Лучше бы она не спрашивала его об этом! Настроение испортилось окончательно.
Поздно вечером, уже лежа в своей постели, Мила была рада отсутствию Базазаела, так как нервные потрясения вечера полностью выбили ее из сил.
В доме было сыро из-за длительного отсутствия огня в камине. Погрузившийся в вечернюю тьму, дом был похож на быстро состарившегося больного, отходящего в мир иной, его остывшие каменные стены, казалось, вытягивают остатки тепла из всего живого вокруг.
Клод Дангон передернул плечами от холода. Сидя в кромешной темноте, он пытался разглядеть огарок свечи на столе, чтобы зажечь его.
Блики света, упавшие в окно и пробежавшие по стенам, говорили о том, что кто-то с зажженным факелом приближается к дому. Удар в дверь был такой силы, что она слетела с петель. Исполинского роста человек шагнул через порог, подняв над головой факел. В следующее мгновение перед великаном вырос силуэт, увенчанный перьями и кружевами.
– Маркиз Кастельбажак Луи-Мари… не помню, как там дальше. Вот вас-то я меньше всего надеялся сегодня увидеть, – усмехнулся Клод.
– Несчастный! Ты, должно быть, пьян, если до сих пор не занялся спасением своей шкуры? За тобой могут прийти в любую минуту и отправить тебя на костер.
– Честно говоря, я был уверен, что вы ко мне явились именно по этому поводу.

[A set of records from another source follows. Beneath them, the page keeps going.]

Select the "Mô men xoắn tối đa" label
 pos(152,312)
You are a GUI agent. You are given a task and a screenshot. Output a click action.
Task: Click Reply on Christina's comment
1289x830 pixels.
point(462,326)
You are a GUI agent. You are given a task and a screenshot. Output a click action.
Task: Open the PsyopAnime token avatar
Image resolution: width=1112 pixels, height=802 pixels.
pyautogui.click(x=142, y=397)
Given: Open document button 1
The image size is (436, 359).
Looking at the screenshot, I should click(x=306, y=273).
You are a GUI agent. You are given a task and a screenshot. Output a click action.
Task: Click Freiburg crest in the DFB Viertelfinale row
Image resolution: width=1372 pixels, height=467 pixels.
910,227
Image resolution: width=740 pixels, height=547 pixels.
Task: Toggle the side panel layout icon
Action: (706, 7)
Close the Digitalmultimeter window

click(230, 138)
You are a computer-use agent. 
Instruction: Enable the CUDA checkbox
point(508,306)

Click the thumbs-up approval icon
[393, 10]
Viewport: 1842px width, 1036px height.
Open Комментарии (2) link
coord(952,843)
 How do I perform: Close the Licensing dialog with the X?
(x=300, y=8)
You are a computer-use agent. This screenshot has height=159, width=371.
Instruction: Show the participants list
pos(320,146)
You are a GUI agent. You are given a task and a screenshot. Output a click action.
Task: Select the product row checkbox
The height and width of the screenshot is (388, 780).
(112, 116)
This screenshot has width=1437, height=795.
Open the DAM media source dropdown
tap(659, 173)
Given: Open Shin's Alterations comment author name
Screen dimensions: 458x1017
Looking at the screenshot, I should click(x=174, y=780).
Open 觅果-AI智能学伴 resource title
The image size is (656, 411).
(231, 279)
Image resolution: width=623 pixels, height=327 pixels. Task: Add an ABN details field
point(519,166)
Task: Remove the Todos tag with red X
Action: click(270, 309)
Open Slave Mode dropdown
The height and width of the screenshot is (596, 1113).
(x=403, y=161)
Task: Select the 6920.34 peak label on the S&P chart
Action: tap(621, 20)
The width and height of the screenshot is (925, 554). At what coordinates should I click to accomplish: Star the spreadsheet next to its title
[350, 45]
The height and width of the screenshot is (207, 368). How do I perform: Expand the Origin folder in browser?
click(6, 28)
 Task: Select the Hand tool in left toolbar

– Сейчас не время для шуток!
– В самом деле?
– Прикажите своей супруге собрать вещи в дальнюю дорогу, и мы сегодня же покинем этот город. Спасти свои жизни ты сможешь только в Версале, под защитой Короля-Солнца. Шевелись, ремесленник! Тебе предстоит увидеть самое прекрасное место на земле, для которого тебе захочется творить свои шедевры, забыв обо всех земных печалях. Почему ты молчишь?
– Мне некому давать указания о сборах. Марии больше нет. Ее забрали ангелы на небо… на небо, которому она служила всем своим сердцем и всей своей жизнью. И оно пощадило ее, не дав увидеть последние страшные минуты жизни ее дочери…
Маркиз сочувственно вздохнул и присел за стол напротив.
– В Версале много прекраснейших женщин. Ты выберешь себе любую, если заслужишь титул у Короля.
– Если бы ты знал, Маркиз, какую неравноценную замену ты мне сейчас предлагаешь… Ни одна титулованная красавица не сможет сравниться с моей Марией. Она давала людям больше, чем могло дать положение или деньги… она дарила любовь и надежду, – Клод Дангон сделал паузу. – Она была Majorales.
– Кем?
– Совершенной – духовным наставником, проповедующим библию на французском языке. Человеком, несущим свет в заблудившиеся души.
– Так вот почему твою дочь сожгли на костре!